This version does not seem to have a "Connect to Renderer" option anywhere.
https://i.ibb.co/2N34LRy/Screenshot-1.png (https://ibb.co/2N34LRy)

SmilingWolf

3rd November 2019, 07:26

Ok, but SmilingWolf and you, have tested different things than me.
Firstly, he posted single threaded performance difference and I posted multi-threaded performance difference

Conveniently forgetting about my two posts dedicated to multi threaded performance aren't we?
http://forum.doom9.org/showthread.php?p=1889274#post1889274
http://forum.doom9.org/showthread.php?p=1889289#post1889289

There isn't a DXVA Checker report yet, afternoon spent trying to make it work notwithstanding, but as I said, CPU utilization goes between 70% and 90% with the two sequences used.

littleD

3rd November 2019, 08:21

Some older versions of dxva checker shows CPU usage. But i did short test and the results of dxch was around 88% utilization while system monitor was showing 100%. Maybe thats why authors of the program turned off the feature temporarily, because of inconsistent results?

SmilingWolf

3rd November 2019, 08:50

I'd love to keep arguing, but I have to agree that won't make the board any favor, so let's let bygones be bygones.
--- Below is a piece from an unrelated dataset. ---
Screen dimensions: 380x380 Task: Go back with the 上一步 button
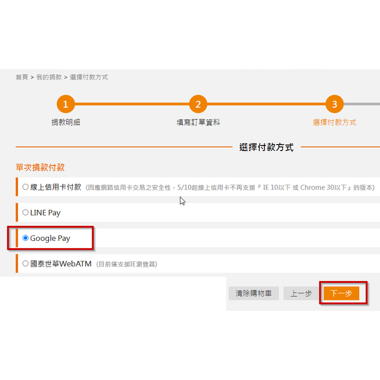[x=301, y=293]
I have already removed all sorts of config files, fresh installations, even reboots etc.
Have you run your own benches on this (4.2.1) version, or on an older one? If the latter happens to be the case, what exact version, so I can download it from the VideoHelp archive?
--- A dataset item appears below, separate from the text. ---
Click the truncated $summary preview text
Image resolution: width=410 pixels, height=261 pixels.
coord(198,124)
I don't get what you mean by "no internal commands". They are cmdline applications, just use the same cmdlines I used. I was inside an MSYS shell just so that I could use the "time" command, but I suppose PowerShell on Win10 has got something similar.
Word of advice, they only digest pure IVF files, so at least the Dua Lipa video will have to be freed of its container using "ffmpeg -i Dua_Lipa.mp4 -c:v copy Dua_Lipa.ivf"

NikosD

3rd November 2019, 09:45

I'm not a developer, so environments like MSYS , Visual Studio etc are not frequently installed on my system.
I have compiled a few apps from time to time, even my own code decades ago (!) but I'm not going to do it now setting up MSYS.
I'll give PowerShell a try of course, as I use it from time to time for my job (although I still do a lot using cmd)
But that IVF thing is another obstacle.
Regarding DXVA Checker I used v4.2.1 which of course has everything, as I told you before.
Min/avg/max for FPS and CPU utilization.
Your main problem is that you see things like Video Engine and GPU utilization and you shouldn't.
You need a cleaner OS.
Tomorrow I'll try setting LAV to single-thread mode and run the same tests with Skylake at work.
If nobody here in this forum can confirm or reject my multi-thread results using so familiar tools like LAV filters and DXVA Checker, I'll try to reproduce yours single-thread results.

P.S
DXVA Checker is a sophisticated and accurate tool and the CPU utilization refers to itself only, as a process, not general CPU utilization during its running.

nevcairiel

5th November 2019, 09:40

Comparisons between LAV 0.74.1 and later nightly versions are flawed since the threading strategy changed in FFmpeg, which resulted in 0.74.1 using more frame threads then the later nightlies, making 0.74.1 artificially faster. As such, all your results are invalidated.
This is why you should use as little software as possible to do benchmarking (ie. go as close to the core as possible), as you never know what changes might interfer with your conclusions.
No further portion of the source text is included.